For example, I have two 2D array as follow:
X = array([[4, 4, 4, 2],
[3, 1, 2, 2],
[1, 3, 3, 3],
[1, 3, 1, 2]])
Y = array([[2, 1, 1, 4],
[2, 1, 1, 1],
[4, 1, 4, 4],
[4, 2, 3, 4]])
I want to calculate cosine simarity between rows of X and Y. such as
def cos(feats1, feats2):
"""
Computing cosine distance
For similarity
"""
cos = np.dot(feats1, feats2) / (np.linalg.norm(feats1) * np.linalg.norm(feats2))
return cos
for i in range(a.shape[0]):
print(cos(a[i,:],b[i,:]))
Right now, I am using for loop to calculate cos distance between vectors. But the size of X and Y is like (1200000000, 512), it takes realy long time to calculate just using for loop.

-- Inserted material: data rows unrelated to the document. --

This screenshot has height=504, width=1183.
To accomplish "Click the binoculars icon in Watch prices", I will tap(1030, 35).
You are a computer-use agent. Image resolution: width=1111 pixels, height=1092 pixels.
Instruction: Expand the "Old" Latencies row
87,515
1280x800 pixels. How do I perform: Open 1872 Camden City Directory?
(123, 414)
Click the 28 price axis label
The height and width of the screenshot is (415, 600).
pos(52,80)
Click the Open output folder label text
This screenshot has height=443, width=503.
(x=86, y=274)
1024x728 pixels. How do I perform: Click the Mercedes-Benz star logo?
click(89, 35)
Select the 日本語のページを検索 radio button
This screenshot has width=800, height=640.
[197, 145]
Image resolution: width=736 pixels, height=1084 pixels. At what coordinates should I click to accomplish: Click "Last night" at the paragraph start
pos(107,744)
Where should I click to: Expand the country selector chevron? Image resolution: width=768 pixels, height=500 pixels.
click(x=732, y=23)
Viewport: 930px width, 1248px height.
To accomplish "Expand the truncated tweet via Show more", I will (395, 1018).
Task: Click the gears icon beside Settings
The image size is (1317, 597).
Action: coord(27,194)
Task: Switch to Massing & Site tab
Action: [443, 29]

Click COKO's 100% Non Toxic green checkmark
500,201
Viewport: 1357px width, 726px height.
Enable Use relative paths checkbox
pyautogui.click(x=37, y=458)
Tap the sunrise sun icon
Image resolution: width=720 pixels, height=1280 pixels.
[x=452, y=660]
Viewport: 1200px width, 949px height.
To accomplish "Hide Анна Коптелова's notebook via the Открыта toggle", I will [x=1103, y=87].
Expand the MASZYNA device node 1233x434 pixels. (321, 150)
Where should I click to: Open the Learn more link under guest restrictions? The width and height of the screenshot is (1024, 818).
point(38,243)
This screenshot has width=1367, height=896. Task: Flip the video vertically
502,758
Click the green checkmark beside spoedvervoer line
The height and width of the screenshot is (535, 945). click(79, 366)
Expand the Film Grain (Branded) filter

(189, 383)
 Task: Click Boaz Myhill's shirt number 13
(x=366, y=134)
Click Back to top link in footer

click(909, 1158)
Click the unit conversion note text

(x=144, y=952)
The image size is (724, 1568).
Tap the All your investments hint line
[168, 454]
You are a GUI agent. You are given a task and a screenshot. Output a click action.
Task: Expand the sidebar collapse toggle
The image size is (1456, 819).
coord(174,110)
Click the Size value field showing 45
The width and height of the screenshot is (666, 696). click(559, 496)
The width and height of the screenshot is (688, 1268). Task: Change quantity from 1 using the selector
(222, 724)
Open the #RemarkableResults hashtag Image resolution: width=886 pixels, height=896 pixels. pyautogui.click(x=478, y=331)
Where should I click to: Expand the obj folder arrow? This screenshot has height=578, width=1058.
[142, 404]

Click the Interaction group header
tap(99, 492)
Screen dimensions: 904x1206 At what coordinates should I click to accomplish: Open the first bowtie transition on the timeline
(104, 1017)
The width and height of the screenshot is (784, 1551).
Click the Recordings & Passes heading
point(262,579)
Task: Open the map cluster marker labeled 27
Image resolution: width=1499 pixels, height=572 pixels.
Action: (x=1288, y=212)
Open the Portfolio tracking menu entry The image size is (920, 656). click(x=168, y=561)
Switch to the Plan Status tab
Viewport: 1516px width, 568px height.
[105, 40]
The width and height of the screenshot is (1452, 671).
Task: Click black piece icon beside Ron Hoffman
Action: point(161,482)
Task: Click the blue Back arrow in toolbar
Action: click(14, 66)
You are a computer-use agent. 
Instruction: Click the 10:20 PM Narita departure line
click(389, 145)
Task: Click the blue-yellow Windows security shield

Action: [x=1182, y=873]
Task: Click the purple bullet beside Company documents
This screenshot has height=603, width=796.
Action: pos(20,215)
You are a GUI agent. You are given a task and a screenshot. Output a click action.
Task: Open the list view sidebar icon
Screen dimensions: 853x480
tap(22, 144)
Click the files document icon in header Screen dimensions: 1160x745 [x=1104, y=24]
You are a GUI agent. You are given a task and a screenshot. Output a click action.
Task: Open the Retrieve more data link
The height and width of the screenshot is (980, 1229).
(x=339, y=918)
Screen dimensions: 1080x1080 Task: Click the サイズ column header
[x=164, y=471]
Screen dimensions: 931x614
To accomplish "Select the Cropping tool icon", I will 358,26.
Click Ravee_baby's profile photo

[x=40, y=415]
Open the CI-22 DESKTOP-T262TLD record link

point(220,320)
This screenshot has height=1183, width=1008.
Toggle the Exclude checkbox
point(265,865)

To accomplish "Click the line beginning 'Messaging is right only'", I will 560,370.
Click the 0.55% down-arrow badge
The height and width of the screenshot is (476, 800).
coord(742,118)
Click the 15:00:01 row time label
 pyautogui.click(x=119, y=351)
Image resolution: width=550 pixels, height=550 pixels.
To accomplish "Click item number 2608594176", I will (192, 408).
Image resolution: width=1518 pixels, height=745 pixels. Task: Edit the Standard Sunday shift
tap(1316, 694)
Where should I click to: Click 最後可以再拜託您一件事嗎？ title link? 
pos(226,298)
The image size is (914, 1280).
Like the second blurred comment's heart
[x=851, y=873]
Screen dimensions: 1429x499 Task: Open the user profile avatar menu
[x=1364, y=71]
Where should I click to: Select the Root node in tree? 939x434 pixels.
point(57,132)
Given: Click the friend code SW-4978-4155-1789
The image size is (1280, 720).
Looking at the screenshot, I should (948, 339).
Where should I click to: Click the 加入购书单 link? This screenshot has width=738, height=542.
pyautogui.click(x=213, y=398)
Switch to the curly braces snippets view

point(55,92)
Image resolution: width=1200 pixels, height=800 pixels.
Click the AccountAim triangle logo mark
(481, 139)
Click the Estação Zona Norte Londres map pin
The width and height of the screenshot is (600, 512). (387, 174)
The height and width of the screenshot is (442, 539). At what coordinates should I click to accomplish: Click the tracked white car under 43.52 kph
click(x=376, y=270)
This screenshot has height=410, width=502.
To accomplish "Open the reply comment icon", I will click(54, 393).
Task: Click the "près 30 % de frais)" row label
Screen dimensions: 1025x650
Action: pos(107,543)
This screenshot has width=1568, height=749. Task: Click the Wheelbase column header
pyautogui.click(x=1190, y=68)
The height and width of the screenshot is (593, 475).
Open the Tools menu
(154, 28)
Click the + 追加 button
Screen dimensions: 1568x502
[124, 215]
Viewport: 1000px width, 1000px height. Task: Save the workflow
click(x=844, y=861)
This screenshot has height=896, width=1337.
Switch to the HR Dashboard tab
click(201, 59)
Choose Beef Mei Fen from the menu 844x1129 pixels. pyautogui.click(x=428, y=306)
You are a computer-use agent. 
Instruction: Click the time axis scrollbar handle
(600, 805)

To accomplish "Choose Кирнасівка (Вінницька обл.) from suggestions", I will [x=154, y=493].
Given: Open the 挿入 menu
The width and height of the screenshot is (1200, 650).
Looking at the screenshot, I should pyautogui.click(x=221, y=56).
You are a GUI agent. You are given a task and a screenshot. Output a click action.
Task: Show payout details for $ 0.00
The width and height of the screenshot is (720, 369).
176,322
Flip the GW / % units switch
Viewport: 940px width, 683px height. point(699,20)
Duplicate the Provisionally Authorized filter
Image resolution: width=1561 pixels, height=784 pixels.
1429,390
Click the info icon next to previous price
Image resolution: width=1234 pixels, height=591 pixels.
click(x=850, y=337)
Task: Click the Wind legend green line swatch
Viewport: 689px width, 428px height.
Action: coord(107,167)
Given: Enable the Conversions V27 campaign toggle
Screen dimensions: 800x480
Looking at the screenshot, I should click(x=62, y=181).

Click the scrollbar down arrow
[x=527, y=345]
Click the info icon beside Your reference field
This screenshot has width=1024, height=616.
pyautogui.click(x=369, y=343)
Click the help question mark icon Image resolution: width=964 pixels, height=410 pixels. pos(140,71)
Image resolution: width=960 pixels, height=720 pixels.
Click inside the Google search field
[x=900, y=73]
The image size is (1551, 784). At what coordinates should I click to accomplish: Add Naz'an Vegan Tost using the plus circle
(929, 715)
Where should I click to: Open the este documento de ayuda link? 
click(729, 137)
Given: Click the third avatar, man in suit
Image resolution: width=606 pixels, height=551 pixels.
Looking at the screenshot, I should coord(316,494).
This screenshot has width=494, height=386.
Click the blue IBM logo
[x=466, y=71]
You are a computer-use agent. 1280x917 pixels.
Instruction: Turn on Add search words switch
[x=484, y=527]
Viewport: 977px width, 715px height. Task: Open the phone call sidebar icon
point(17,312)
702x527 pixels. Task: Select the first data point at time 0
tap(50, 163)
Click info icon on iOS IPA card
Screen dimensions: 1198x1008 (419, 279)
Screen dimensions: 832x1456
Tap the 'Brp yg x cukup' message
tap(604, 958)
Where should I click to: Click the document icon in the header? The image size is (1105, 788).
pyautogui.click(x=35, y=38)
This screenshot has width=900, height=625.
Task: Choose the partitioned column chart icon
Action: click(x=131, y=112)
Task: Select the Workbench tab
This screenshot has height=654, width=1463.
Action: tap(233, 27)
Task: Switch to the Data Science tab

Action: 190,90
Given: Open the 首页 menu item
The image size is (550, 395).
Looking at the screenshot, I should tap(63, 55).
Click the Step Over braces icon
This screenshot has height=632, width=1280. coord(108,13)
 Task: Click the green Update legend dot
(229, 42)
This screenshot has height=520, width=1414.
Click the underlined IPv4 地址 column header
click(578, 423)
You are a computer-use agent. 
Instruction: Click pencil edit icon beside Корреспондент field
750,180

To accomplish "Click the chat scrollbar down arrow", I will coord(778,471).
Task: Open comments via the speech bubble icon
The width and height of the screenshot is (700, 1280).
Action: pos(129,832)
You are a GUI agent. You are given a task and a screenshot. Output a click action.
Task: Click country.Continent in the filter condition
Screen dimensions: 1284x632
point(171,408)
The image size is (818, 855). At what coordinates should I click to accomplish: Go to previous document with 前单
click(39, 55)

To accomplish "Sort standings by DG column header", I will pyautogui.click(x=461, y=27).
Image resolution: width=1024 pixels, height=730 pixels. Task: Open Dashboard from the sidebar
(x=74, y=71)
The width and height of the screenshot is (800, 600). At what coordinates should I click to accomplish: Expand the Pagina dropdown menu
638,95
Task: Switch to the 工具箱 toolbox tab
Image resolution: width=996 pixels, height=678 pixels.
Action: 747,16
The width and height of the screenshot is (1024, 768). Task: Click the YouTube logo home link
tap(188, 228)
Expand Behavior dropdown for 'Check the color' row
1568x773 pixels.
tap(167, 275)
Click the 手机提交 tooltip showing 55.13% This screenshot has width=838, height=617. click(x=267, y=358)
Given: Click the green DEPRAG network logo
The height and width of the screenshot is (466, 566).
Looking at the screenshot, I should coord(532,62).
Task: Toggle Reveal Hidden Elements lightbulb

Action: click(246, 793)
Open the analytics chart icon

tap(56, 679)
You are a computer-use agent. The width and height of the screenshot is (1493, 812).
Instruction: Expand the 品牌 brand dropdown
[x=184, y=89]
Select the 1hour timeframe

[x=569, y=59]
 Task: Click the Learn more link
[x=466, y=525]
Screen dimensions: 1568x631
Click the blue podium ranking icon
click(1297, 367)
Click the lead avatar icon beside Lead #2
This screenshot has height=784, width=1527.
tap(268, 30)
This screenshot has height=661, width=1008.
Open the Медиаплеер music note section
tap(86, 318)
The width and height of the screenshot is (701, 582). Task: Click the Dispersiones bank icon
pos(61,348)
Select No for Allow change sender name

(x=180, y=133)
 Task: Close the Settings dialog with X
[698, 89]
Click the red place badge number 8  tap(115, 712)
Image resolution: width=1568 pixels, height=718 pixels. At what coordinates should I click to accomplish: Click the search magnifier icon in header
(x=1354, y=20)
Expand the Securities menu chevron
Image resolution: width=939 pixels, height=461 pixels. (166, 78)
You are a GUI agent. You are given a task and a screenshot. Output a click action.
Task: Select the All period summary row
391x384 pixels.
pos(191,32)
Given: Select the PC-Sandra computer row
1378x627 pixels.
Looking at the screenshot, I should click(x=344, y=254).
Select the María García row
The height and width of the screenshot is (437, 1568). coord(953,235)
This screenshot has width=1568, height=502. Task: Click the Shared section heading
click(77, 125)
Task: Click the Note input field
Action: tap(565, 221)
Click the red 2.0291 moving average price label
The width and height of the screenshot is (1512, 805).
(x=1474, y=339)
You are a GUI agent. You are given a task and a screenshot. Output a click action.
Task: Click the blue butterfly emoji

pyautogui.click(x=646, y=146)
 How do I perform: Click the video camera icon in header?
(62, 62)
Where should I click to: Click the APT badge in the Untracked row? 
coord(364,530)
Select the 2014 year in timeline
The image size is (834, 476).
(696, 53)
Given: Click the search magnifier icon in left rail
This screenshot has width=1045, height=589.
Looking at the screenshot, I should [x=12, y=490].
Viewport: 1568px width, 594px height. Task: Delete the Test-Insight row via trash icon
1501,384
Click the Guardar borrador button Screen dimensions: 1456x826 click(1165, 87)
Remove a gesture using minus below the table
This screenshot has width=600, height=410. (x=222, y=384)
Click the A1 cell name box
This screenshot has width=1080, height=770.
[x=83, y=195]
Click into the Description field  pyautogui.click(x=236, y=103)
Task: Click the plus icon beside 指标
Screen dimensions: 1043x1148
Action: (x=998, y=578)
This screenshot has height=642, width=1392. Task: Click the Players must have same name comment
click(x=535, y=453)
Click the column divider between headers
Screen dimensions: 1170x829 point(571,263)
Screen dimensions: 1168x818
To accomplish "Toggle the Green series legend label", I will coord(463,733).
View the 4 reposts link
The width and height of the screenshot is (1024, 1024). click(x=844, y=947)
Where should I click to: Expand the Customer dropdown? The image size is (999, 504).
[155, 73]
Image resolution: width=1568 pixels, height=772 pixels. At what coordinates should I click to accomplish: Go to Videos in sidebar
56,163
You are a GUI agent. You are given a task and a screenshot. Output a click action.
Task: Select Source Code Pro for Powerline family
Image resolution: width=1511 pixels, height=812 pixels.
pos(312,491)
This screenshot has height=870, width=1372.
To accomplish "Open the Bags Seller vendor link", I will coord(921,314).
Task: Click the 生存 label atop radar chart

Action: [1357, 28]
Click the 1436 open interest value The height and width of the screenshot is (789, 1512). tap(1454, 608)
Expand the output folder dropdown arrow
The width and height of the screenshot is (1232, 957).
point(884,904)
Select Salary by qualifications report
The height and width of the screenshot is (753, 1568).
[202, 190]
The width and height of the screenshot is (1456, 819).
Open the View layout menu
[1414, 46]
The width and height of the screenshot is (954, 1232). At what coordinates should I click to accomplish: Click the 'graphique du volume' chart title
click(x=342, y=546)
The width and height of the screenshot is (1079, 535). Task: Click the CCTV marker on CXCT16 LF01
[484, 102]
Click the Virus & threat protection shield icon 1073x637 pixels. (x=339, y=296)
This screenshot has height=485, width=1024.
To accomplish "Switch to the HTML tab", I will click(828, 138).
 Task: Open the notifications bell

My question is how i can utilize the power of algebra and numpy to speed up this process.
Or any other method that can perform this calculation more efficient.
Thanks
Possible in one single line: the trick is to just specify the axis over which perform the norm and the dot product.
X = np.random.randn(3,2)
Y = np.random.randn(3,2)
(X * Y).sum(axis=1) / np.linalg.norm(X, axis=1) / np.linalg.norm(Y, axis=1)
The first part, (X * Y).sum(axis=1)
takes care of computing the dot product. axis=1
specify that we perform the dot product over the columns, i.e. get a result for each row (the datapoints).
The second part simply computes the norm of each vector, with the same method.